Después de haberme zampado, entre pecho y espalda, cerca de siete horas de coche para acabar llegando al mismo sitio del que he salido, me apetece, antes de ponerme a revisar algunas cosas para mañana, hablar de un tema que, durante la solitud del viaje de ida me ha rondado varias veces por la cabeza. Lo sé. Pienso demasiado en cosas relacionadas con el curro pero, entre pensar en la demolición de la casa de Gran Hermano o acerca de mi vida personal, necesitaba un pequeño respiro. Y, por eso, me apetece traeros la reflexión que me he ido haciendo, mientras caía la lluvia (¡vaya Fallas!) acerca de temas relacionados con la digitalización en el ámbito educativo y la recogida de datos del alumnado como herramientas para mejorar el aprendizaje. Os adelanto que tengo sentimientos encontrados. Así que, no busquéis un balanceo hacia un lado u otro en ese asunto.
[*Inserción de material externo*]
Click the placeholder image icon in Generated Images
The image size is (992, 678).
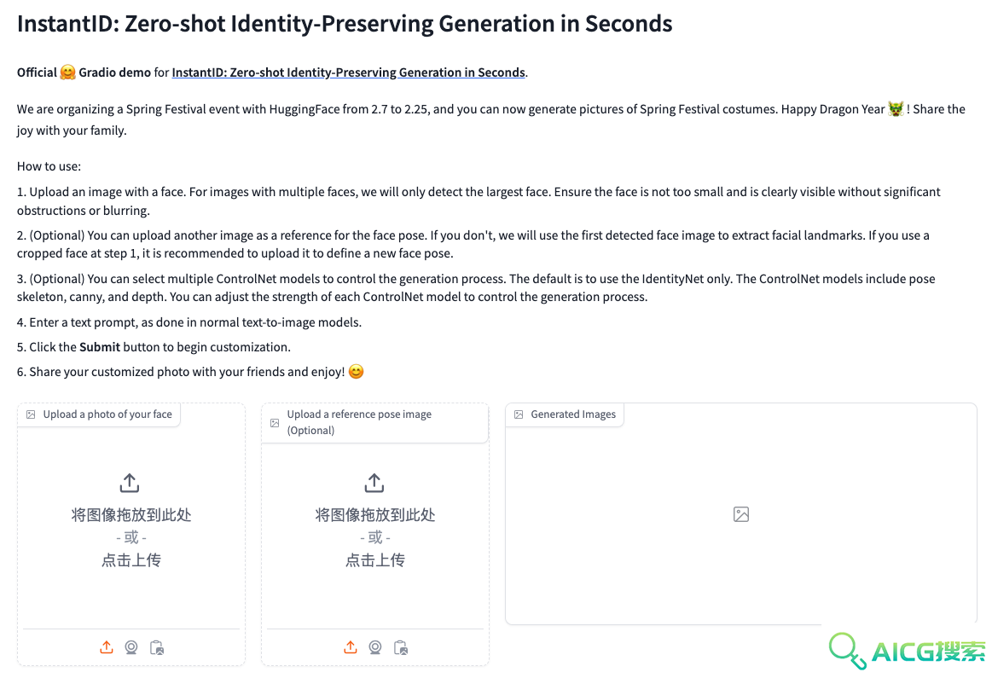click(741, 514)
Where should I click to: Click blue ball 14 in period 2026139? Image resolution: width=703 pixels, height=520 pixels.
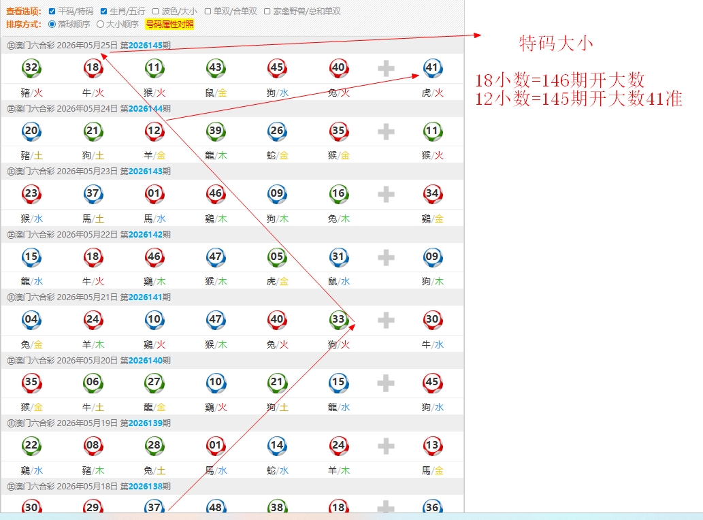click(277, 446)
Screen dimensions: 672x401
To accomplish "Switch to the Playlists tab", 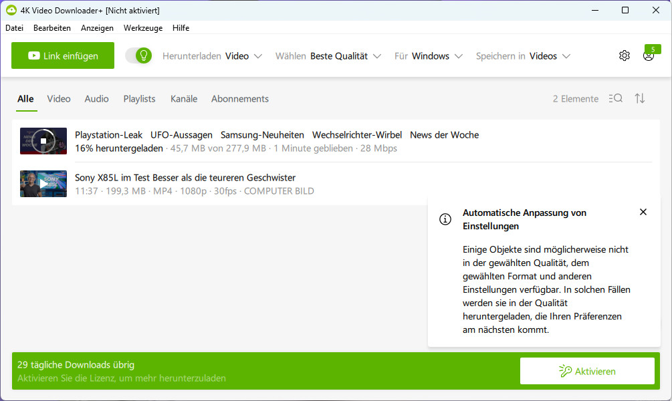I will 139,99.
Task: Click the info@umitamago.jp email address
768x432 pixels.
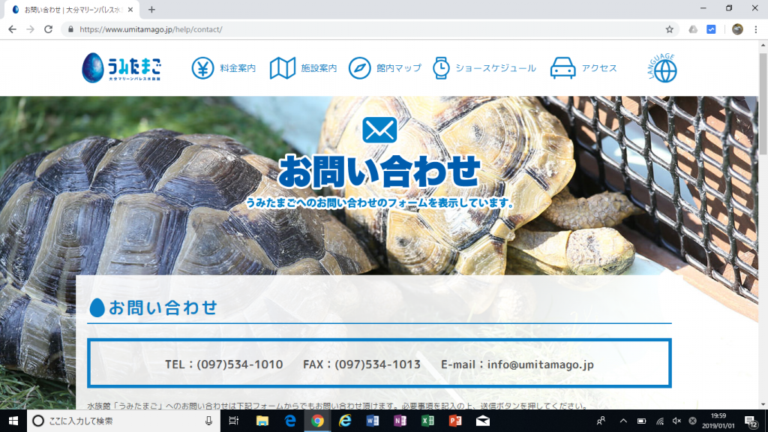Action: tap(540, 365)
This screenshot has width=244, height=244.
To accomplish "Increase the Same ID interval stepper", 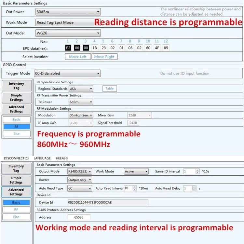I will tap(197, 170).
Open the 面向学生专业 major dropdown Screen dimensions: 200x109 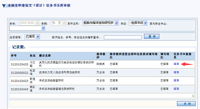pos(27,28)
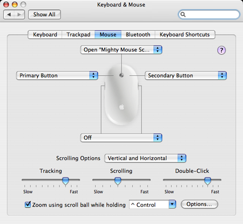Click the forward navigation arrow
The image size is (243, 224).
tap(19, 15)
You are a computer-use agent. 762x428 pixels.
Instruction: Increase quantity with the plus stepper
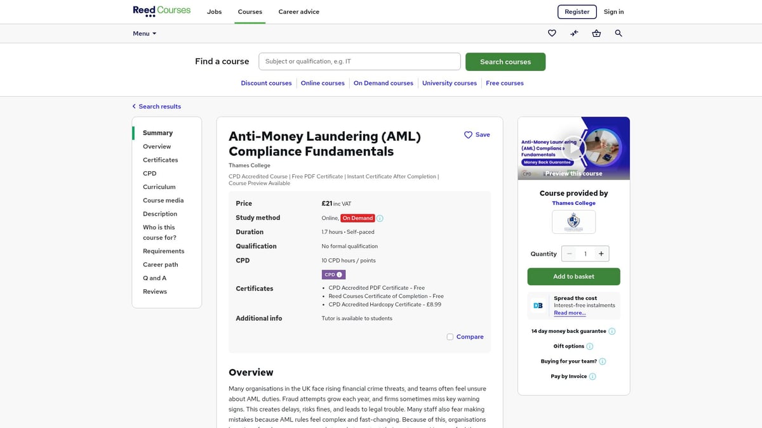(601, 254)
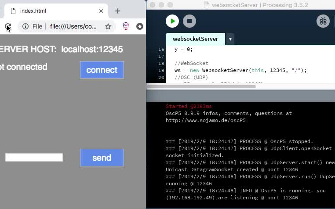Open the sketch tab dropdown arrow
Image resolution: width=335 pixels, height=209 pixels.
(230, 39)
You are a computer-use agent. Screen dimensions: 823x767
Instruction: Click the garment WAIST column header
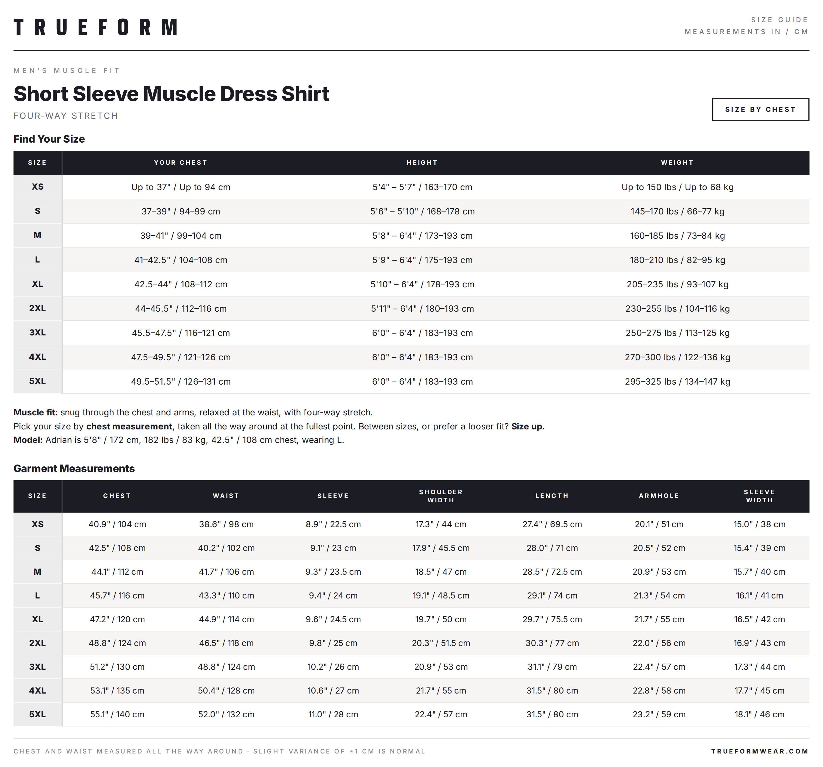pos(226,496)
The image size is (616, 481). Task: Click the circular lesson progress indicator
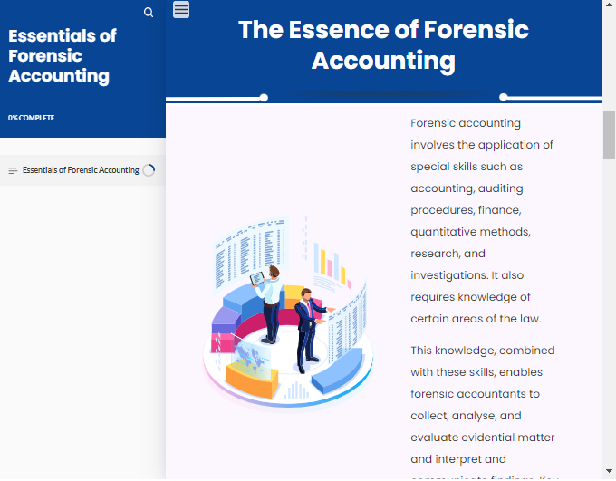[x=149, y=170]
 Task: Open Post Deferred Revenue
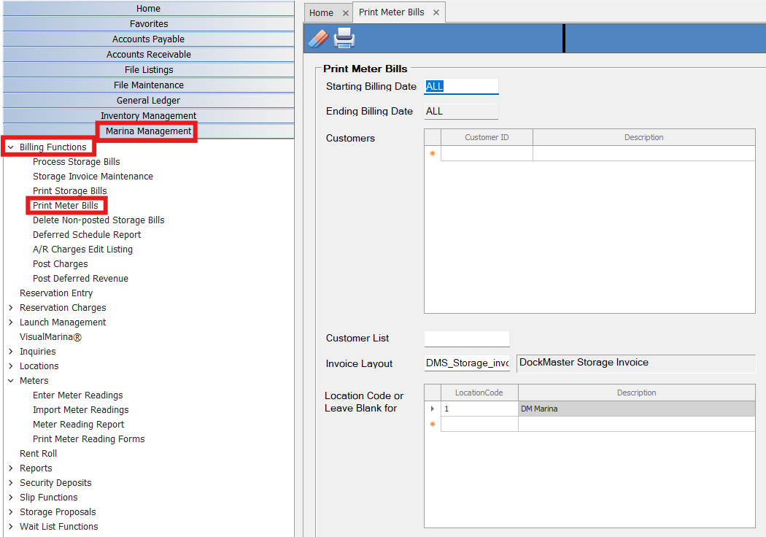[80, 279]
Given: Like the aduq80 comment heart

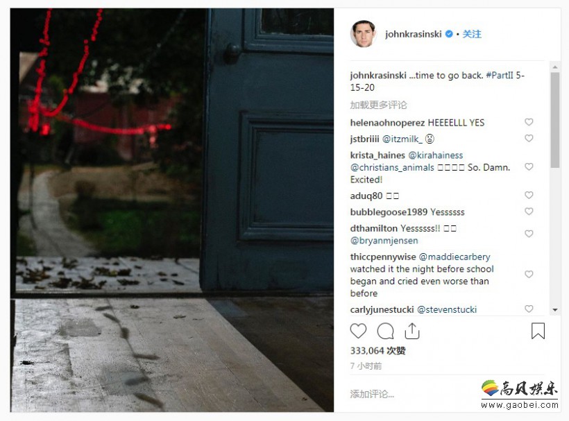Looking at the screenshot, I should point(529,195).
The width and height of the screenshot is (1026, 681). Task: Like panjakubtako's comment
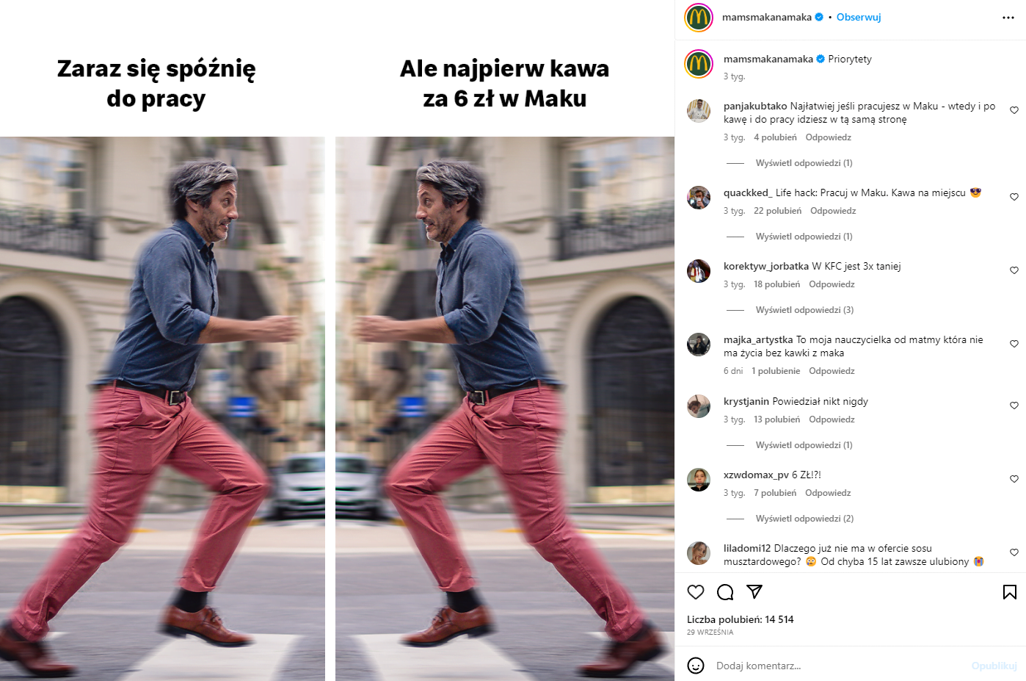(1014, 110)
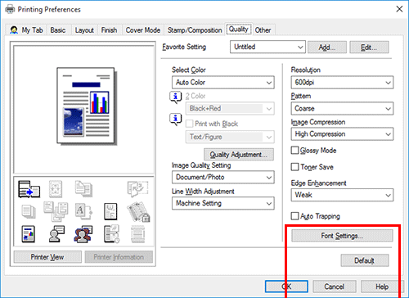
Task: Open the Select Color dropdown
Action: tap(223, 83)
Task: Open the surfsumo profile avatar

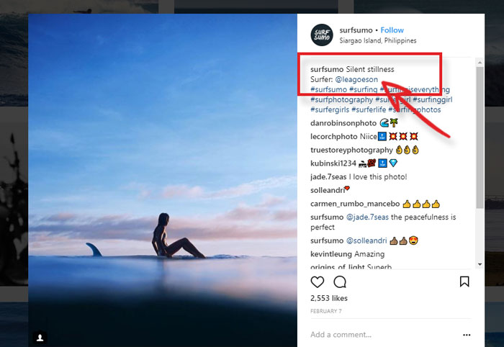Action: [x=322, y=35]
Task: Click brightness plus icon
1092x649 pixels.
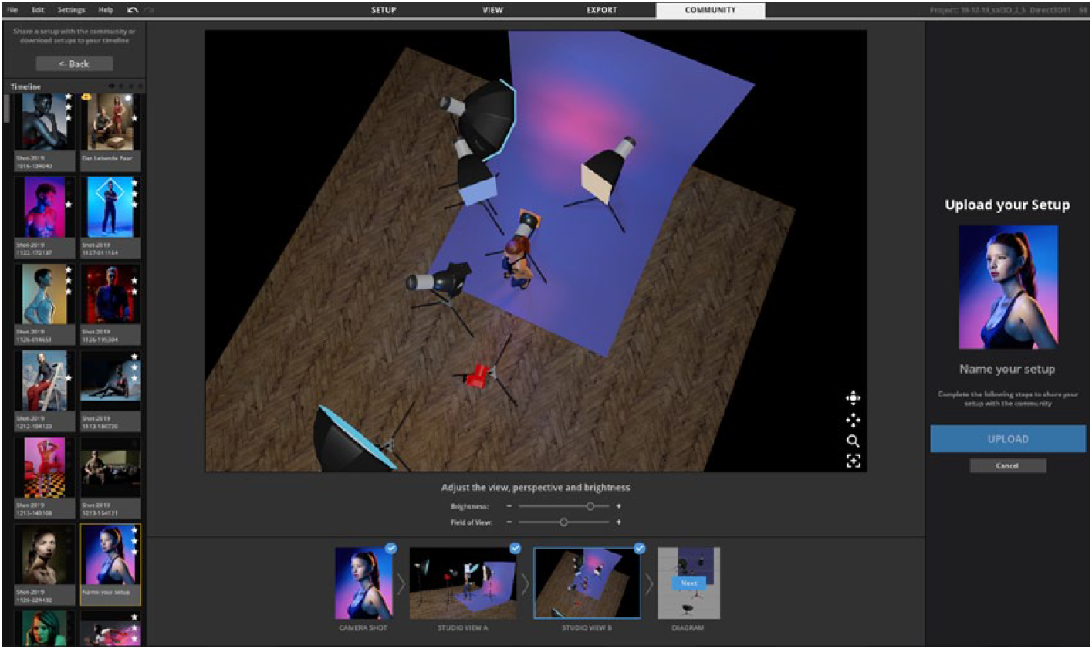Action: (x=618, y=507)
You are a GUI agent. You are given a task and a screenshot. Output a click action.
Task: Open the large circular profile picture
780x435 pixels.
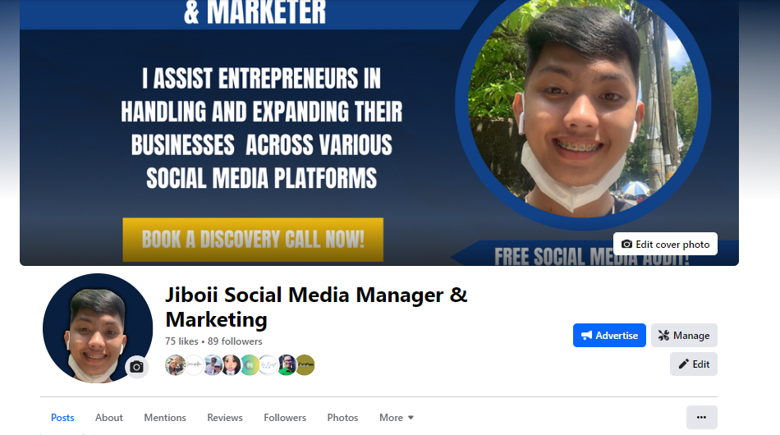pos(98,328)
En los últimos tiempos observo que las herramientas tecnológicas prometen soluciones a problemas cotidianos del aula. Sin embargo, también me surge una pregunta inevitable: ¿qué implicaciones conlleva esta práctica? Tan importante como dar respuesta a la pregunta anterior hay otra: ¿estamos preparados para gestionarla adecuadamente?

A primera vista, la recopilación de datos parece ofrecer soluciones claras. Imaginaos un sistema en el que cada alumno pueda recibir contenido adaptado a su nivel y ritmo de aprendizaje. Herramientas que detecten dificultades de comprensión en tiempo real o señales de desmotivación antes de que estas se conviertan en barreras insalvables. En este sentido, los datos se presentan como una vía para mejorar la calidad educativa y, potencialmente, poder reducir el fracaso escolar.

Además, desde una perspectiva administrativa, contar con información detallada sobre el progreso del alumnado puede facilitar la toma de decisiones en cuanto a recursos, metodologías y estrategias institucionales. Pero, como sucede en cualquier contexto, no todo lo que brilla es oro.

Podríamos contraponer los datos ubicuos y disponibles para los profesionales educativos y la administración en un aula, con un enfoque más tradicional (que no implica que sea ni mejor ni peor), donde la enseñanza y la evaluación dependen exclusivamente de la interacción directa entre el docente y el alumno. Esta dinámica, aunque menos intrusiva a nivel de privacidad, también presenta limitaciones. En un entorno sin datos, los docentes debemos basarnos únicamente en observaciones y pruebas convencionales para identificar las necesidades de nuestro alumnado. Esto puede ser insuficiente, especialmente en aulas numerosas o con recursos limitados. Sin olvidarnos, claro está, de la dificultad para poder identificar patrones más amplios, como desigualdades estructurales o factores externos que impactan en el aprendizaje.

Así que ya veis. Dudo. Por un lado estoy necesitado de datos y por otro tengo dilemas éticos acerca de quién y cómo recopila esos datos.

Eso sí, independientemente de si optamos por recopilar datos o no, ambos caminos presentan desafíos importantes. En el caso de la recopilación, surgen preguntas inevitables sobre privacidad, consentimiento informado y la posible comercialización de esta información. ¿Deberían los alumnos ser tratados como «fuentes de datos»? ¿Podemos garantizar que esta información se utilice exclusivamente con fines educativos y no para intereses externos?

Por otro lado, la no recopilación de datos podría limitar las oportunidades para avanzar hacia una educación más inclusiva y efectiva, especialmente en un mundo donde la tecnología se está integrando en todos los aspectos de nuestra vida.

Quizá lo más importante no sea decidir entre recopilar o no recopilar datos, sino encontrar un equilibrio que respete tanto los derechos del alumnado como las posibilidades que ofrece la tecnología. Esto requerirá, en un futuro inmediato, no solo marcos legales claros, sino también una formación adecuada para los docentes y un diálogo constante con la comunidad educativa.

Al final, lo que está en juego no es solo cómo usamos la tecnología, sino cómo concebimos la educación en su esencia. Y esto, como bien sabemos quienes trabajamos en este ámbito, no tiene una respuesta única aunque a algunos les guste sentar cátedra.

Ya veis que tengo, en muchos aspectos educativos, dudas. Ojalá supiera que todo lo que hacemos, en un sentido o en otro, sirve para mejorar el aprendizaje del alumnado. No lo sé. Lo que sí que tengo claro es que necesito saber qué pasa, tanto en un aula como en todo un centro educativo, para poder saber qué necesitamos para mejorar. Y eso solo me lo van a dar los datos. Datos que deben, en caso de obtenerse, ser fiables, objetivos, recogidos éticamente y trabajados al margen de lo que a uno le gustaría que dijeran.